Passage given.
● ● ● ●
I think form is important. It makes you more efficient. That doesn't mean you can't work out as hard anymore, and it may mean you recover more quickly, avoid injury, have more fun riding with faster friends, etc.


----------



## Jay Strongbow (May 8, 2010)

For now and with your goal being fitness the best way to measure progress is probably by stepping on a scale given your starting point (I don't mean that in wise arse way like it probably sounds).

In the long run I think most people get the best results doing the type of riding they enjoy most because having fun insure they'll stick with it. So do whatever type of riding you like the most and to get progress from it just make sure you do more of it than you did the week before.


----------



## Akirasho (Jan 27, 2004)

> Not really sure what I want to do with riding, not many clubs close by to do group rides with..I'm sure that would push me more.


... most likely riding with others *would* up the ante... I've noted that women have a bit of testosterone flowin' when they're on the bike (sidenote: One fit woman rider was jokingingly "complaining" about the testosterone in the mostly male training ride she does... and I asked "... and where are you during these rides... at the front right?" << giggle>>)

This can also be a matter of attitudes and priorities. How close are the nearest riders? How much effort would it "really" take to hook up? What kind of sacrifices are you willing to make (another cycling bud calls it "stealing time")? You might find that after a few rides... things would get reciprocal (you wouldn't always have to go elsewhere... they'd come to you as well). Many of us enjoy the adventure of new roads.
● ● ● ●
Problem set.
1 – Say whether each statement agrees with the forum thread: (a) Jay Strongbow suggests stepping on a scale to measure progress; (b) the first post says better form means you can no longer work out as hard; (c) Akirasho says other riders would never come to you. For each, answer yes or no and quote the deciding words.
2 – Quote word for word everything in the forum thread from "## Jay Strongbow" down to "it probably sounds).".
● ● ● ●
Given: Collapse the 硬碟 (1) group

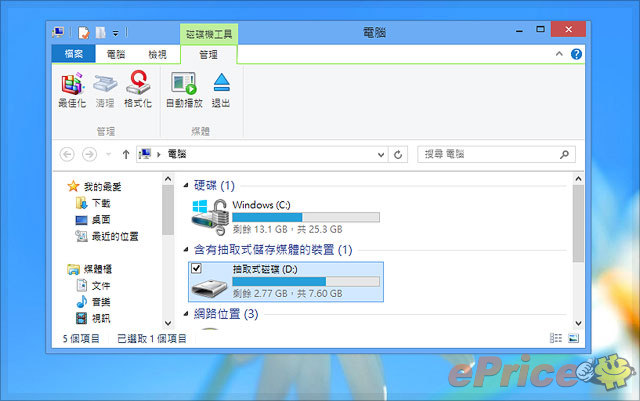Looking at the screenshot, I should (x=186, y=186).
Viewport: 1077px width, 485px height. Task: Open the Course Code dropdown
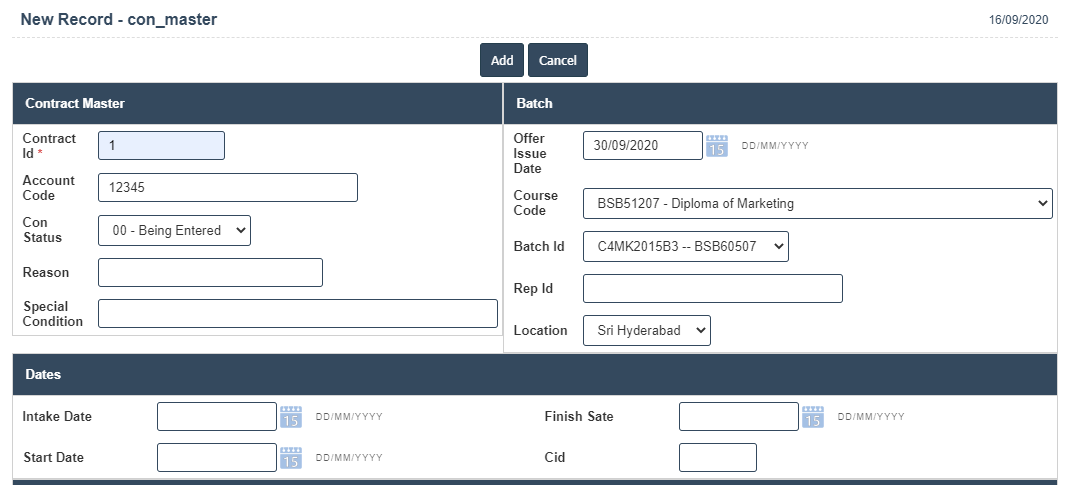tap(817, 204)
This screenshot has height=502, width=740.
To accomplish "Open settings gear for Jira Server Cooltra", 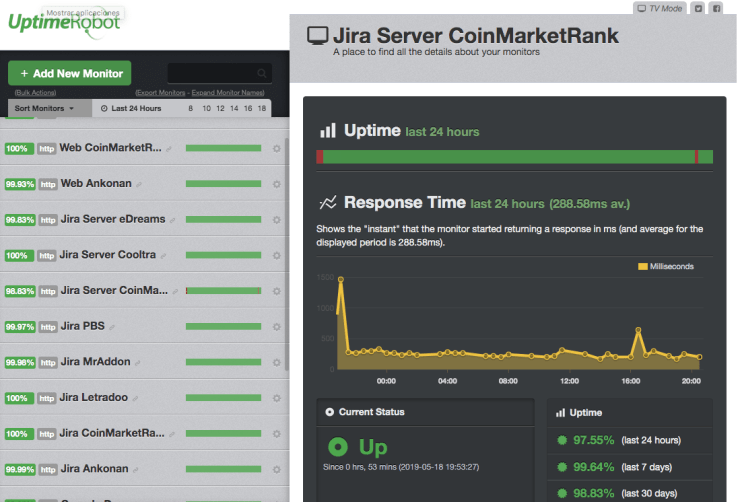I will [x=277, y=255].
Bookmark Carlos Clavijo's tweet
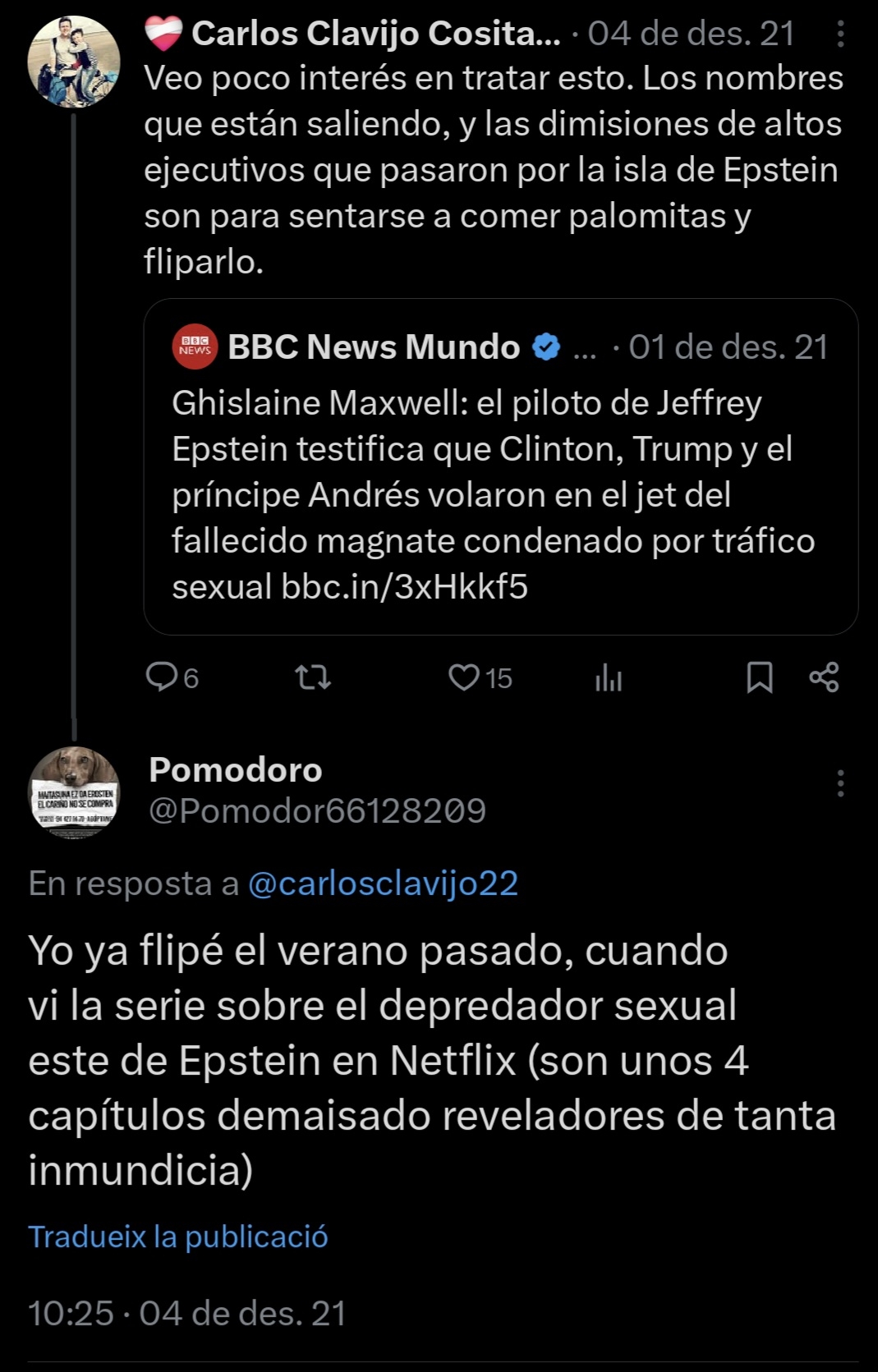Screen dimensions: 878x1372 click(x=760, y=677)

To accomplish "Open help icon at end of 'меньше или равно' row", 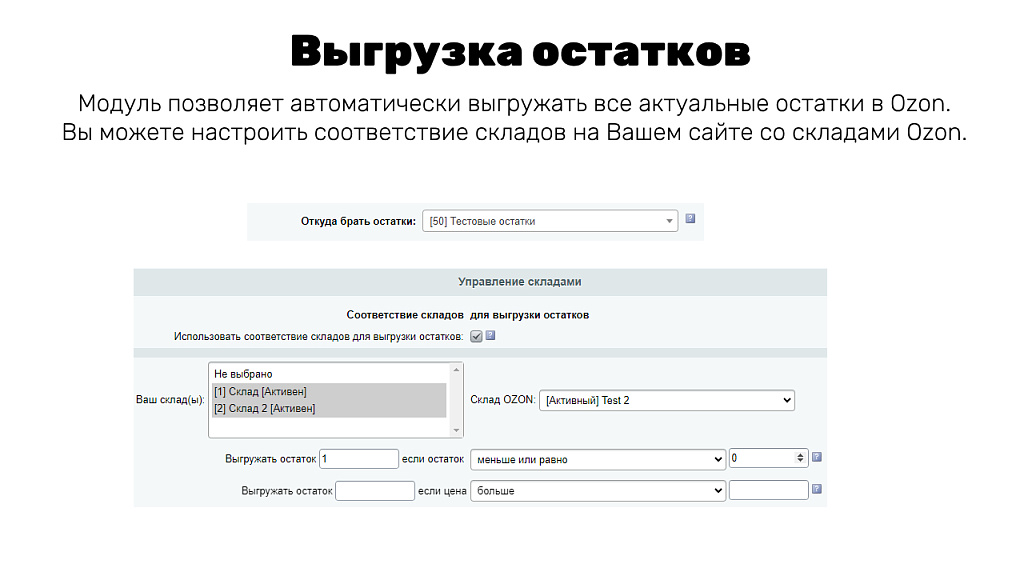I will (x=816, y=457).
● ● ● ●
Solutions to the problems.
1 –
(a) Yes: "the best way to measure progress is probably by stepping on a scale given your starting point"
(b) No: "That doesn't mean you can't work out as hard anymore"
(c) No: "they'd come to you as well"

2 –
## Jay Strongbow (May 8, 2010)

For now and with your goal being fitness the best way to measure progress is probably by stepping on a scale given your starting point (I don't mean that in wise arse way like it probably sounds).